A team of Boston College researchers report in the journal Nature Nanotechnology that a cluster of carbon nanotubes coated with a thin layer of protein-recognizing polymer form a biosensor capable of using electrochemical signals to detect minute amounts of proteins, which could provide a crucial new diagnostic tool for the detection of a range of illnesses.
The nanotube biosensor proved capable of detecting human ferritin, the primary iron-storing protein of cells, and E7 oncoprotein derived from human papillomavirus. Further tests using calmodulin showed the sensor could discriminate between varieties of the protein that take different shapes, according to the multi-disciplinary team of biologists, chemists and physicists.

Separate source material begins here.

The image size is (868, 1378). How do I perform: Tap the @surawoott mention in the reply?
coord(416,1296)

Molecular imprinting techniques have shown that polymer structures can be used in the development of sensors capable of recognizing certain organic compounds, but recognizing proteins has presented a difficult set of challenges. The BC team used arrays of wire-like nanotubes - approximately one 300th the size of a human hair - coated with a non-conducting polymer coating capable of recognizing proteins with subpicogram per liter sensitivity.

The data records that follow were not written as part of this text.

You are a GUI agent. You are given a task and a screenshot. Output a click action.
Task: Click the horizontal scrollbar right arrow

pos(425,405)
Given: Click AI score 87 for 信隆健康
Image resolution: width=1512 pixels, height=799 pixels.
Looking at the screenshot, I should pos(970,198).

The detection can be read in real time, instead of after days or weeks of laboratory analysis, meaning the nanotube molecular imprinting technique could pave the way for biosensors capable of detecting human papillomavirus or other viruses weeks sooner than available diagnostic techniques currently allow. As opposed to searching for the HPV antibody or cell-mediated immine responses after initial infection, the nanotube sensor can track the HPV protein directly. In addition, no chemical marker is required by the lebel-free electrochemical detection methods.
"In the case of some diseases, no one can be sure why someone is ill," said Cai. "All that may be known is that it might be a virus. At that time, the patient may not have detectable serum antibodies. So at a time when it is critical to obtain a diagnosis, there may not be any traces of the virus. You've basically lost your chance. Now we can detect surface proteins of the virus itself through molecular imprinting and do the analysis."